Wednesday 3 August 2011

The Post Office and Germon's Post


Situated above both Sago’s and Germon’s Post, was the Post Office. During the siege, it was the headquarters of the Engineers and Artillery and provided defence for the two lower lying buildings. Four guns were placed here – of which two were 18 pounders and a 9 pounder – two of the guns were positioned to cover the approach to the Baillie Guard Gate and two for frontal defence. Three mortars covered the Cawnpore Road.The southerly wall communicated by breaches with the Native Hospital, Martiniere Post, Cawnpore Battery as well as the Judicial and Anderson Posts. A look out was posted everyday on the roof of the Post Office. A workshop was also established here, for the manufacture of tools, and for the preparation of fuses and shells in the initial stages of the siege. A party of the 32nd commanded by Captain McCabe was garrisoned here and provided for the subsequent defence of the position.

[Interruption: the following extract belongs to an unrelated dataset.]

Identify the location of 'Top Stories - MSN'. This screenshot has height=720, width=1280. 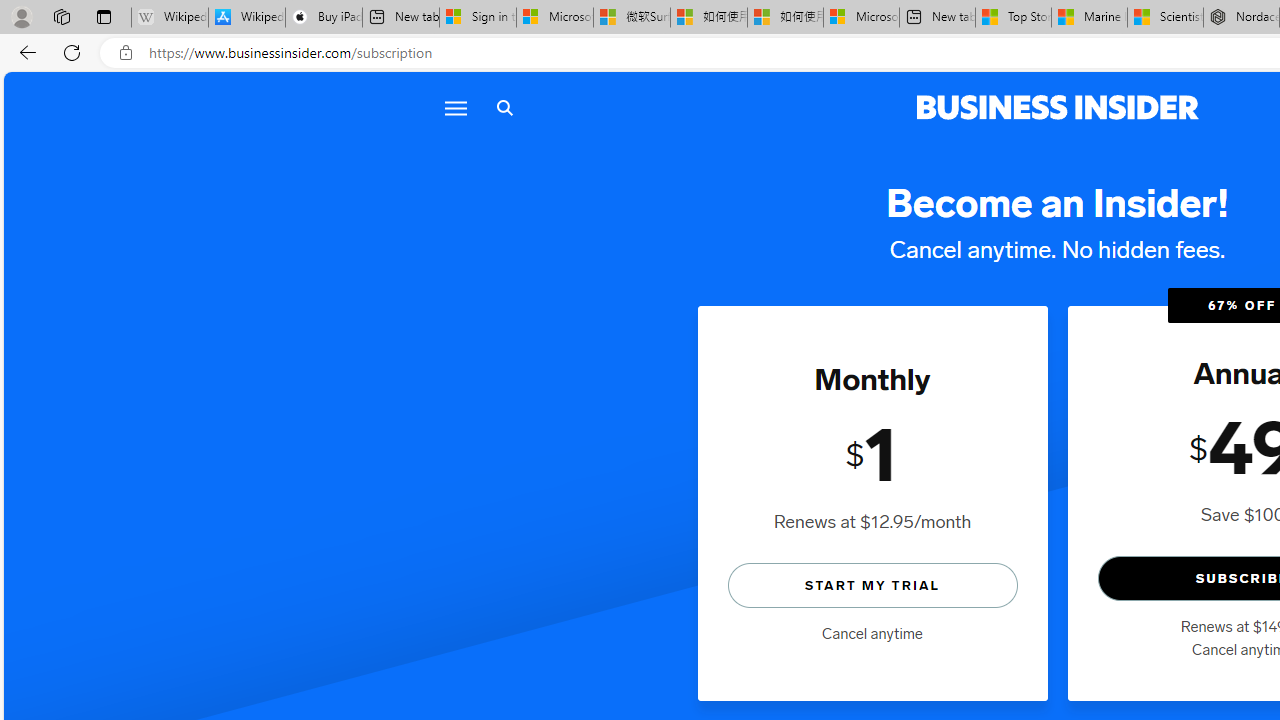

Captain McCabe was killed on the 1st of October. An exceptional soldier, he had been commissioned from the ranks in 1846 for outstanding heroism during the Battle of Sobroan, while serving with the the 31st Regiment. For his gallantry at Sobroan Sergeant McCabe was awarded a commission in the 18th Royal Irish Regiment, and  went to Hong Kong, taking part in April 1847 in a short campaign to protect the British 'factories' at Canton. Returning to India in April 1849 he transfered on promotion to Lieutenant to the 32nd Regiment. Throughout the siege, Bernard McCabe, proved himself a gallant and capable soldier. He distinguished himself in repelling the second main assault of the mutineers, and then by leading a series of sorties into enemy lines, to blow up positions and spike guns. On the last of these, he was gravely injured and died three days later. Although he has no known grave,his Regiment placed a memorial tablet in the Lucknow Church.

The garrison’s chief engineer, Major Anderson directed all engineering operations from the Post Office – he did not survive the siege, and died of dysentery at the post on the 11th of August. 



Germon's Post

“..almost battered out of the perpendicular, and the walls were so crumbled away, and eaten into by the incessant rain of bullets that it is hardly too much to say it was breached by musketry.” 
Mutiny Records Awadh and Lucknow, (1857-1859) –Edward Hilton (1913)
Known during the siege as Germon's Post, the Judicial Commissioners Office was a large, double storied building standing on higher ground, the external wall and compound of which were on a slope. Due to the severity of the slope, the wall was considered impossible to defend so it was subsequently abandoned and a line of defence was constructed by imbedding large pointed stakes into the ground, protected by a bank of earth. The house itself was barricaded on all sides with furniture and boxes, while an earth bank and a wall of fascines protected it from the road. Manned completely by men of the Uncovenanted Services (whose families were also sheltered here) and the Sikhs of the 13th N.I. under the command of Captain Germon.

Due to its close proximity to the road and subsequently to the enemy whose position was just on the other side of it, Germon’s Post saw more hand to hand combat than any of the other posts and was frequently under assault – mines too were sunk against the position but none of them were successful.